= Isaac Lattes =

Isaac ben Jacob de Lattes (יצחק בן יעקב דלאטש) was a rabbi who lived in Provence. In 1372 he completed his Kiryat Sefer, including two parts, Shaarei Tzion and Toledot Yiẓḥaḳ. The first is a chronicle in which he gives valuable information concerning other Provençal authors and discusses the history of tradition, while the second is an allegorical commentary on the Torah.

Shaarei Tzion plagiarizes from Menachem HaMeiri's introduction to Avot, as well as from other medieval authors. Gedaliah ibn Yahya quotes from Shaarei Tzion frequently in his Shalshelet haQabbalah, as does Chaim Yosef David Azulai in Shem haGdolim.

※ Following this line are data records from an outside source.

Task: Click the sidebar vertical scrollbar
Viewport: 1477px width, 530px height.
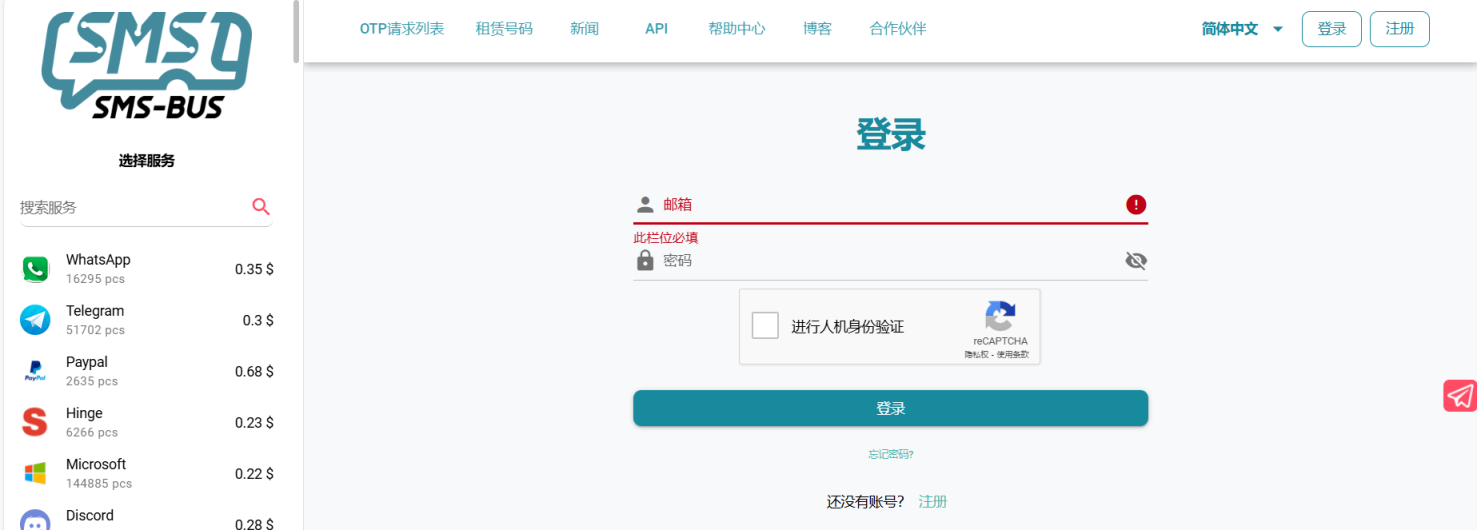Action: [x=296, y=30]
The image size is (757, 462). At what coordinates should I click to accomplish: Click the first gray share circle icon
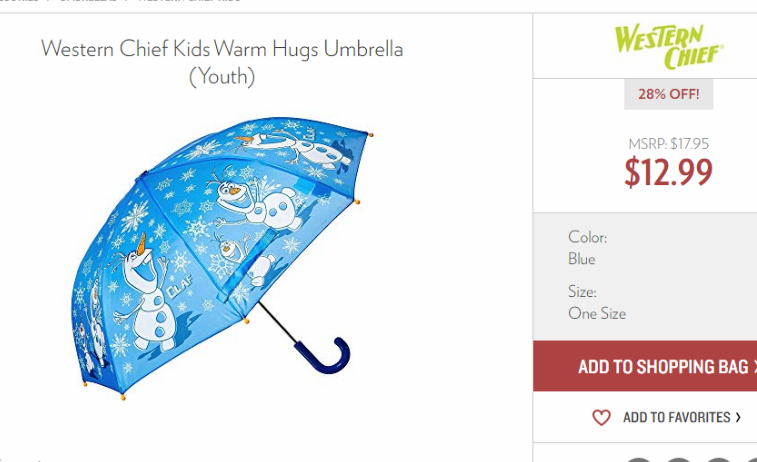pos(639,460)
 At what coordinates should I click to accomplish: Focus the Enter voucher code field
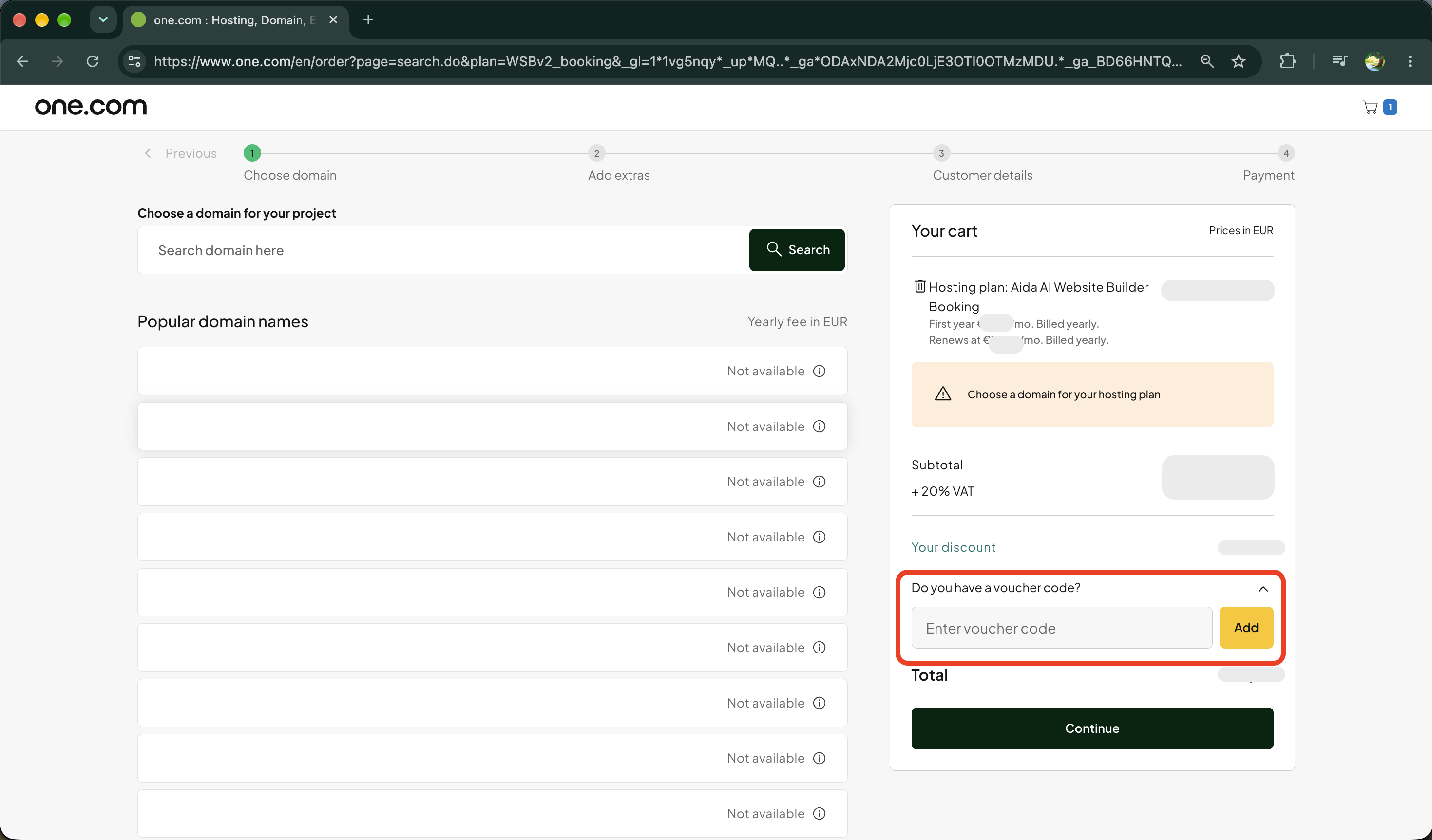tap(1062, 628)
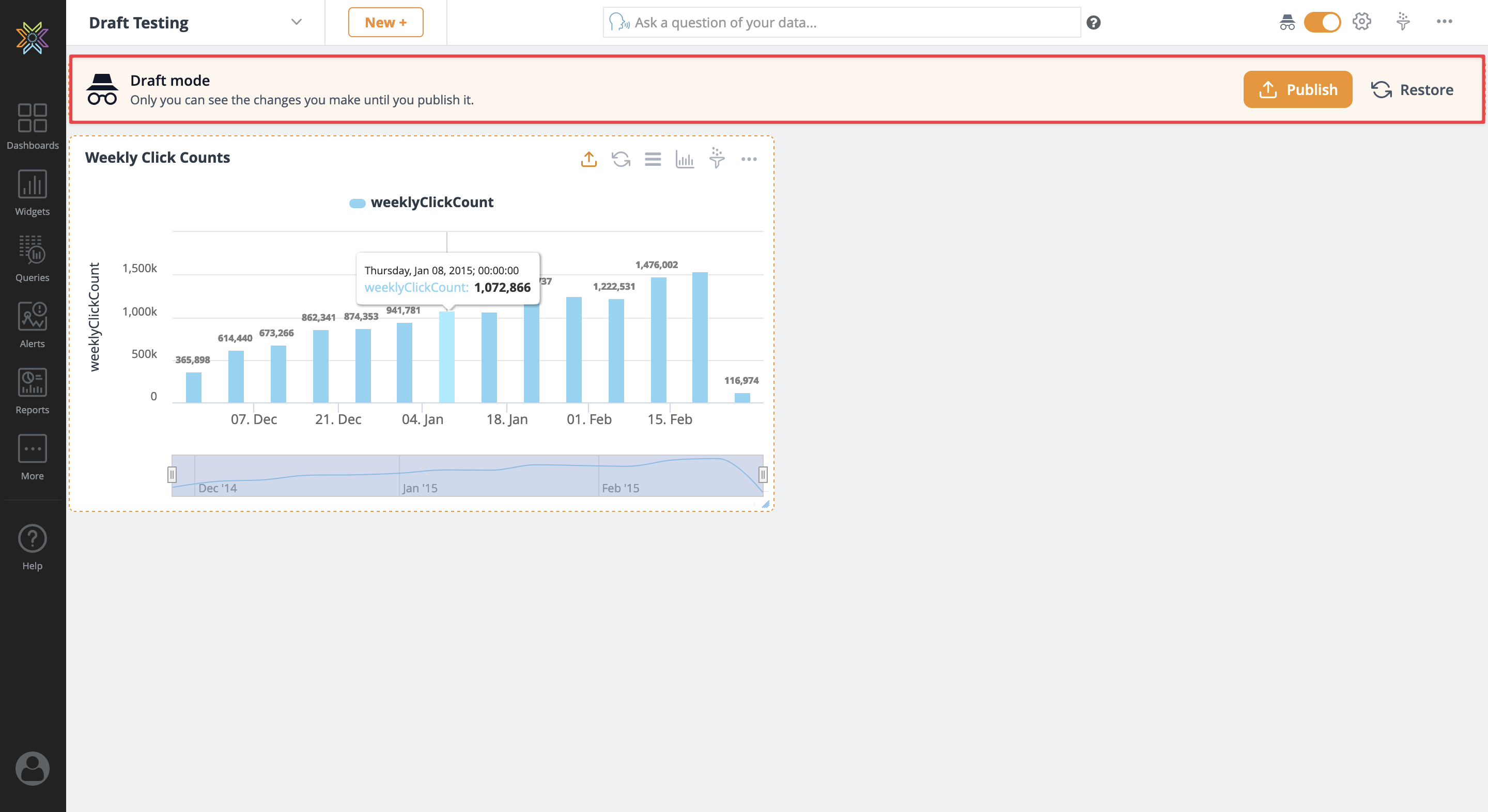Toggle draft mode off using the switch
This screenshot has width=1488, height=812.
click(1323, 22)

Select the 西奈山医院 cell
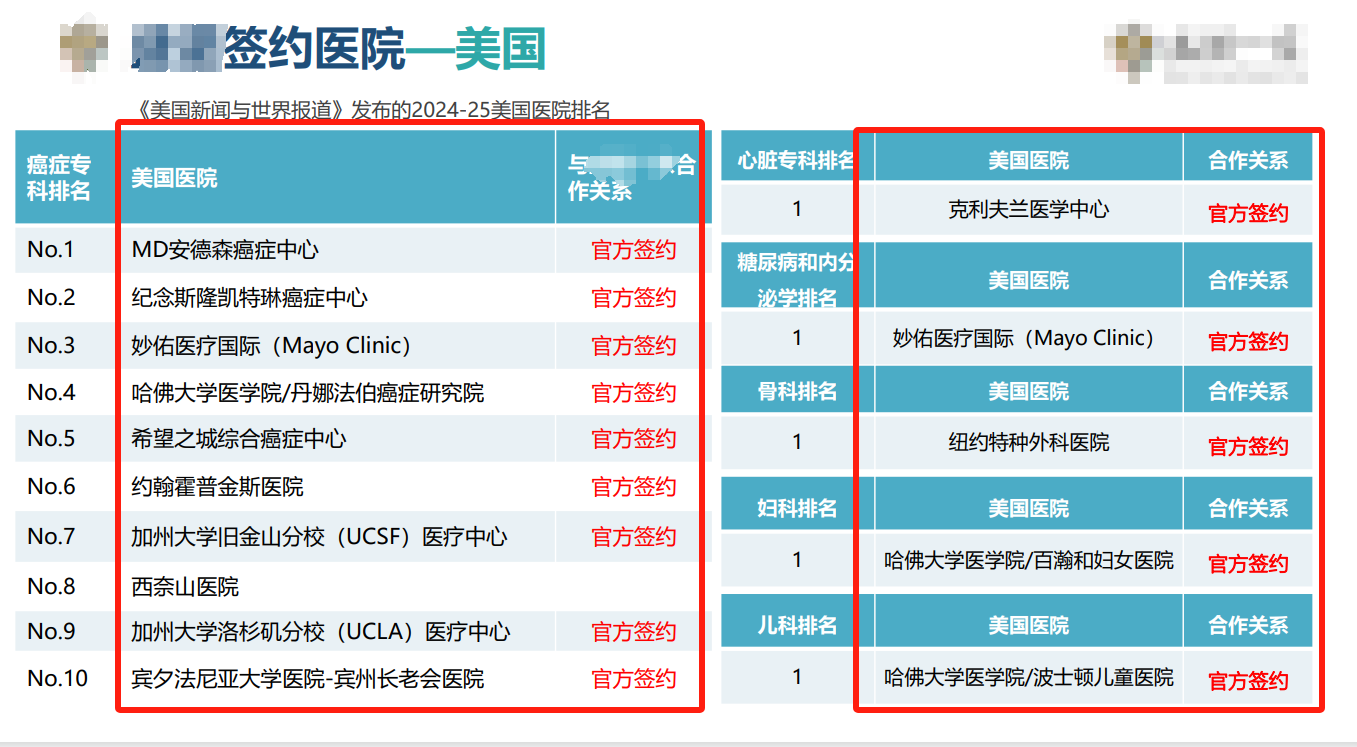(x=185, y=586)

Salomon Buber published the first part, Shaarei Tzion, in Jarosław, 1885. The book survives partially in two manuscripts: MS Oxford Mich. 602 (Neubauer 1298), which formed the basis for Buber's edition, and MS Guenzberg 1336. A critical edition of the Shaarei Tzion was published by Shlomo Zalman Havlin at the back of his edition of Menachem HaMeiri's Seder haQabbalah (Mossad haRav Kook, 2006).